(THE INPUT):
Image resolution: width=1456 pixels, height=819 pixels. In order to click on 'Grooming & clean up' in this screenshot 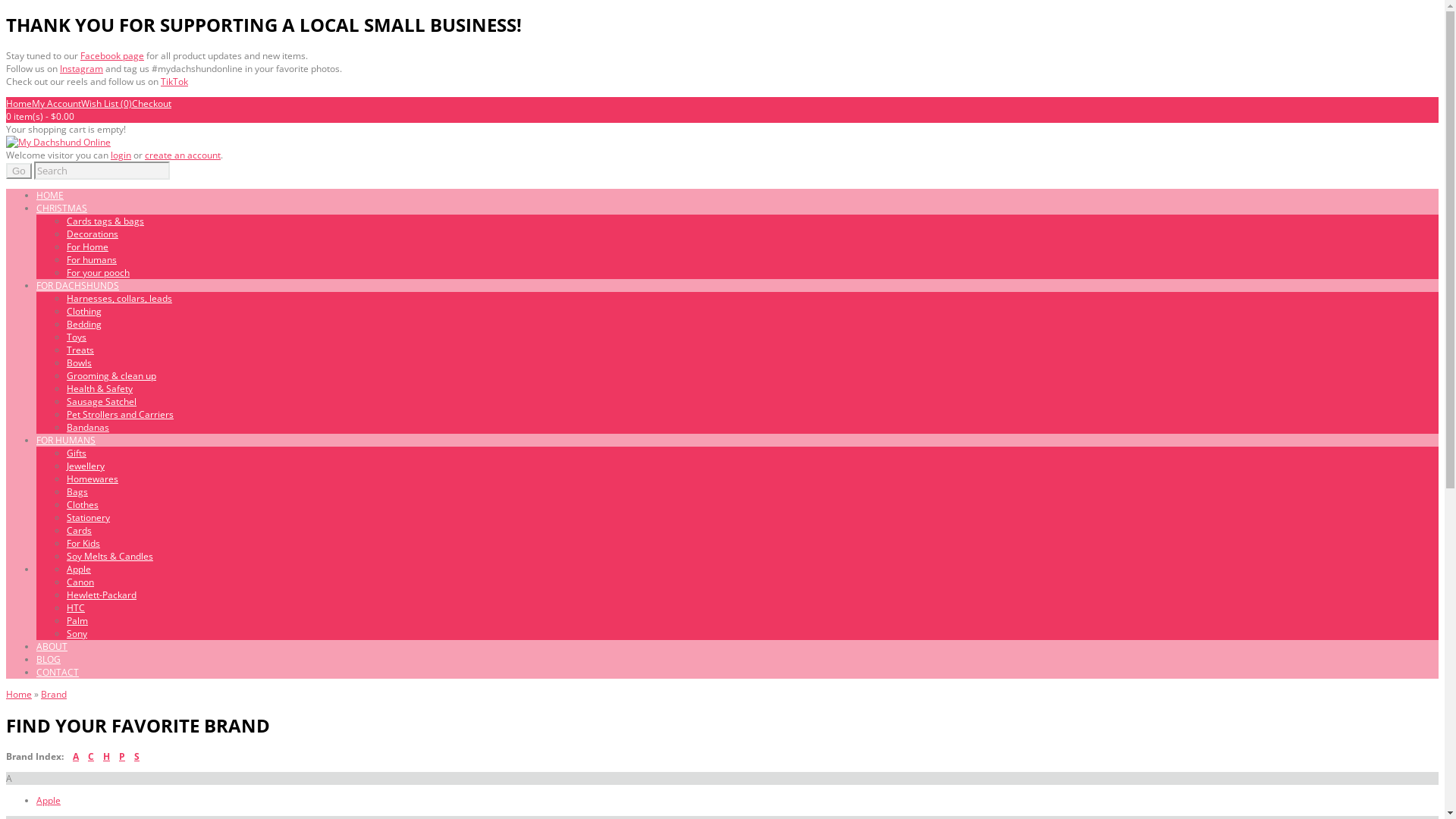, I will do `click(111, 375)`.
==
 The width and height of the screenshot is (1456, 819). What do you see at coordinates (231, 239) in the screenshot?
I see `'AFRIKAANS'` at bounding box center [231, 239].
==
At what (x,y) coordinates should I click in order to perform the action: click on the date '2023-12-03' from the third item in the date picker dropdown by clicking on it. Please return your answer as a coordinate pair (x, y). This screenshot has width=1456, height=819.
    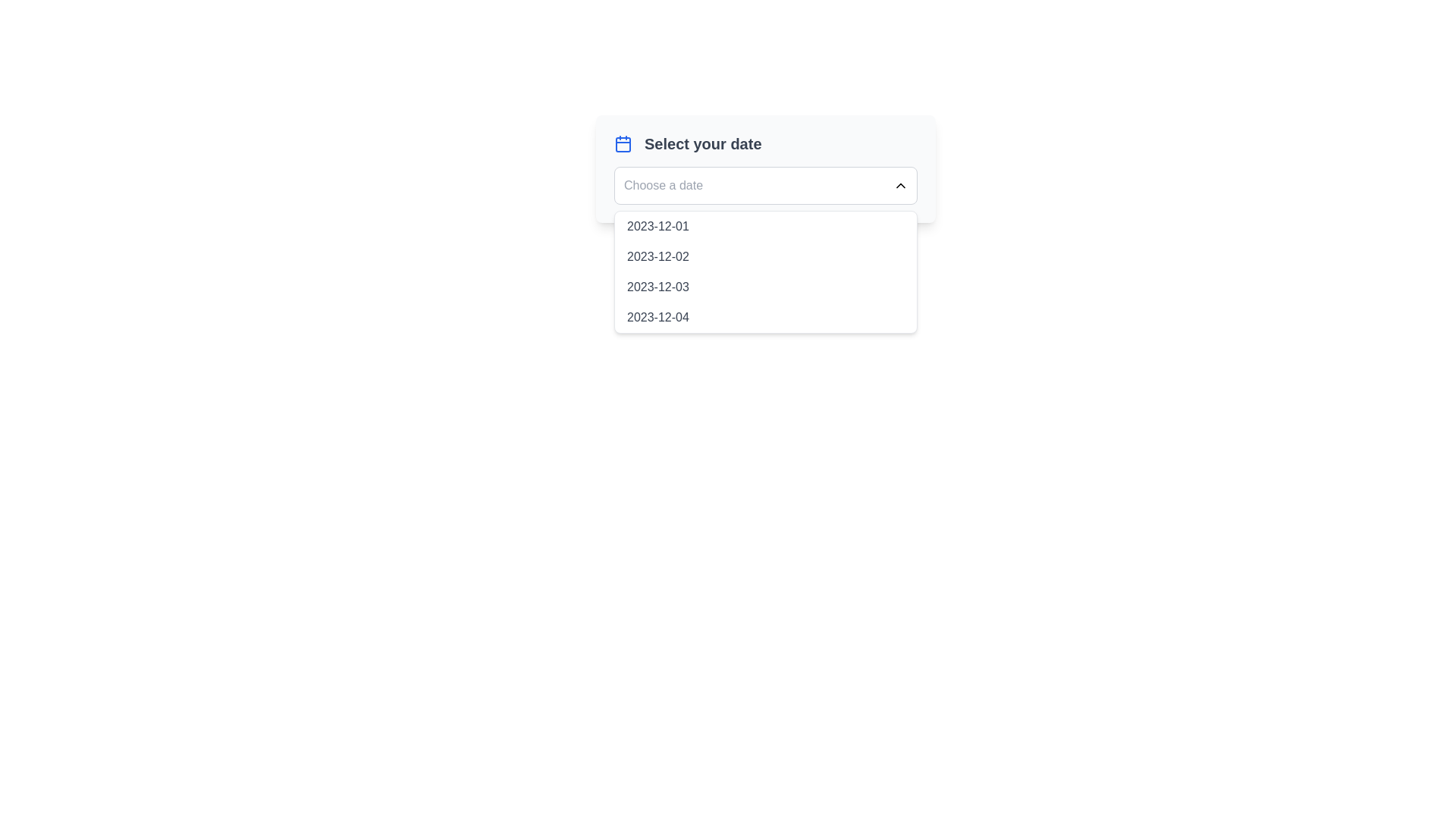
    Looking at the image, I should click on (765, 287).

(THE PROBLEM): Could you put the lines from the one with "At what (x,y)" up to and including the one with "Looking at the" into a JSON list of strings, one string per line, skipping blank lines? Leave out any pictures.

(SOLUTION):
[
  "At what (x,y) coordinates should I click in order to perform the action: click on the date '2023-12-03' from the third item in the date picker dropdown by clicking on it. Please return your answer as a coordinate pair (x, y). This screenshot has width=1456, height=819.",
  "    Looking at the image, I should click on (765, 287)."
]